Why additional normalisation of input sample is required when input data is already normalised before selecting high variance genes for ML.

dncR / MLSeq-archived

This repository is moved to archive. See "dncR/MLSeq" repository for current changes, issues and bug fixes.

5 stars 1 forks source link

Why additional normalisation of input sample is required when input data is already normalised before selecting high variance genes for ML. #8

Open nayanvs opened 1 year ago

nayanvs commented 1 year ago

Why normalization by the following is required when I already include normalized and batch effect-adjusted data for the training? deseq-vst deseq-rlog deseq-logcpm tmm-logcpm

dncR commented 1 year ago

Hello @NayanVS. The classify function of MLSeq offers several normalization and transformation alternatives, as well as another option to use them untouched which is your case.
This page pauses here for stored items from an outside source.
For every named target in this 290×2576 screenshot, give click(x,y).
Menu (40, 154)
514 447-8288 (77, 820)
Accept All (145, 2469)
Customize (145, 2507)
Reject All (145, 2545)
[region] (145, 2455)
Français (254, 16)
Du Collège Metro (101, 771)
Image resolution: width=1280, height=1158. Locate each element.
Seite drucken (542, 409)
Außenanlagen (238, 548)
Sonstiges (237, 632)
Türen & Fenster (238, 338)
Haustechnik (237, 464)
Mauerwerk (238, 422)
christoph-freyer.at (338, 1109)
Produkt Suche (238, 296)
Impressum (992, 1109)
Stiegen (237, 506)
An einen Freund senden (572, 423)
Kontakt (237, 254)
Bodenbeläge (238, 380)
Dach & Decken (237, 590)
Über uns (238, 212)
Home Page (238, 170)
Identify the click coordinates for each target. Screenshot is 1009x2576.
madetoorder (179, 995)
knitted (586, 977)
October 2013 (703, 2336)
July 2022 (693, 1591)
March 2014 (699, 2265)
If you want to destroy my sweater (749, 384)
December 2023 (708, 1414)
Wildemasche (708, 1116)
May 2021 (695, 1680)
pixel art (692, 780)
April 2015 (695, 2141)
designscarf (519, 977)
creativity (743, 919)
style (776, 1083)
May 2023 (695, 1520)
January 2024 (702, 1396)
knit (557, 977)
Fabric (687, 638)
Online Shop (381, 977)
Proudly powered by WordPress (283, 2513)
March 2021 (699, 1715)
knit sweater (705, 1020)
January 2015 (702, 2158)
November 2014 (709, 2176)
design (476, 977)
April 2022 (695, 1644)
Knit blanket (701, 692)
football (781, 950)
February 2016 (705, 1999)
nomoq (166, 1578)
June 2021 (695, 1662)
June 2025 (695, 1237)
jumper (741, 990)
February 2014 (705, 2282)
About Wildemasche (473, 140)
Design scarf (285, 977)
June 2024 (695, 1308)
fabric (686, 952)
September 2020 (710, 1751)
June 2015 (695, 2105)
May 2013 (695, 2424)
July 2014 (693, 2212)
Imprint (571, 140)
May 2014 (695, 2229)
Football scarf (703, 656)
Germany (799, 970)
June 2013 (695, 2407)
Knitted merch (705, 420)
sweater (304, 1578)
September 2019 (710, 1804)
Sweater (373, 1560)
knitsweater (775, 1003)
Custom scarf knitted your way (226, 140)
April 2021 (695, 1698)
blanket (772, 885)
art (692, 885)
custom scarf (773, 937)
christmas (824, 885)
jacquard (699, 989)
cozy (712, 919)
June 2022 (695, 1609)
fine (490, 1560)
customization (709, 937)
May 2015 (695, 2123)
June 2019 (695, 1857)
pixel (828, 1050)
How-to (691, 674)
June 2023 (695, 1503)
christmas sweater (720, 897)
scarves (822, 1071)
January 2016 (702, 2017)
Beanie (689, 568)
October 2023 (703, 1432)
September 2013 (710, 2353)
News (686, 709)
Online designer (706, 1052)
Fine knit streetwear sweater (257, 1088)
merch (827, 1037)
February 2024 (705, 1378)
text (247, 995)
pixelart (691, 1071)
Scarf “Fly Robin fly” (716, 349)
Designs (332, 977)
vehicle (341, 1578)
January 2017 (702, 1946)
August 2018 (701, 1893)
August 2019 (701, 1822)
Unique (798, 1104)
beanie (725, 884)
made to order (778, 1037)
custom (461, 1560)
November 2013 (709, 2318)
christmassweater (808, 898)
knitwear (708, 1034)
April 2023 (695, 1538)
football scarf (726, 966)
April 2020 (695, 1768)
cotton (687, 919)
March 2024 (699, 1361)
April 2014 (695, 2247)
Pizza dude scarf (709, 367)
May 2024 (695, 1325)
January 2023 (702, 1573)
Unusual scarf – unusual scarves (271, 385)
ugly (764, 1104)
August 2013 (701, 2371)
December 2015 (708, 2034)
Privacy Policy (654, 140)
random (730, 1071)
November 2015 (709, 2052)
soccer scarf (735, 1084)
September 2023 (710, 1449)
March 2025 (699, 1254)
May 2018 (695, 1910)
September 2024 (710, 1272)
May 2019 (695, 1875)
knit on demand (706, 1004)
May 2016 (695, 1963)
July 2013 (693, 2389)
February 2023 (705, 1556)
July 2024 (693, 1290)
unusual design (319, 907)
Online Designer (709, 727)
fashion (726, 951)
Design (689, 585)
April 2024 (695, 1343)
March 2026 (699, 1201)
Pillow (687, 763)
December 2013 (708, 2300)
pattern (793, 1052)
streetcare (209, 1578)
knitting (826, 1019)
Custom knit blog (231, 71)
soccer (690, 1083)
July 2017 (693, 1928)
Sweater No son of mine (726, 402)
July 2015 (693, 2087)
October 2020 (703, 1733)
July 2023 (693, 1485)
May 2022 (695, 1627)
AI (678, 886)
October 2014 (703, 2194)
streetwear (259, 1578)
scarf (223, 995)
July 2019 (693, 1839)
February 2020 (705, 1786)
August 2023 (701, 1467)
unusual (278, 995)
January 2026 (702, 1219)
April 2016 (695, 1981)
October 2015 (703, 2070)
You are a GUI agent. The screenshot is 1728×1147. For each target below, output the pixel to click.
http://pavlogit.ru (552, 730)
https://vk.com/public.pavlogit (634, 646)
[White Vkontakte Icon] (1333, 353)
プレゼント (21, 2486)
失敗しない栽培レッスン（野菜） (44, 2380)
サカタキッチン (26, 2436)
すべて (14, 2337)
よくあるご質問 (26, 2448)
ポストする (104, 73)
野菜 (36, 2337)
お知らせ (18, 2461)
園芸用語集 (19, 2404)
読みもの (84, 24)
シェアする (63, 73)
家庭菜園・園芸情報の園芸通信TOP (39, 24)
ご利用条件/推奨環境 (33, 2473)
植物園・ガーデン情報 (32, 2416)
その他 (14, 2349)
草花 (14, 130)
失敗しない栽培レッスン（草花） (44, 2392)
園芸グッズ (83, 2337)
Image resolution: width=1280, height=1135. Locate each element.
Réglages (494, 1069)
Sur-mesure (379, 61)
The argument "normalize" has an option "none"; however, it is not included in the "preProcess" argument, which should be included obviously. I will check the source codes for this issue and fix it.

Thank you, Best.

nayanvs commented 1 year ago

Hello Prof. @dncR, thank you for your feedback. I was able to run the chunk by replacing the preProcessing argument with the normalize="none" argument. I was wondering how appropriate is this.

Also, I have found that your algorithm is equally effective in other sequencing-based classification problems of biological samples and is not limited to expression counts. But I think you are aware of that since you have mentioned CHIP-seq etc in vignette.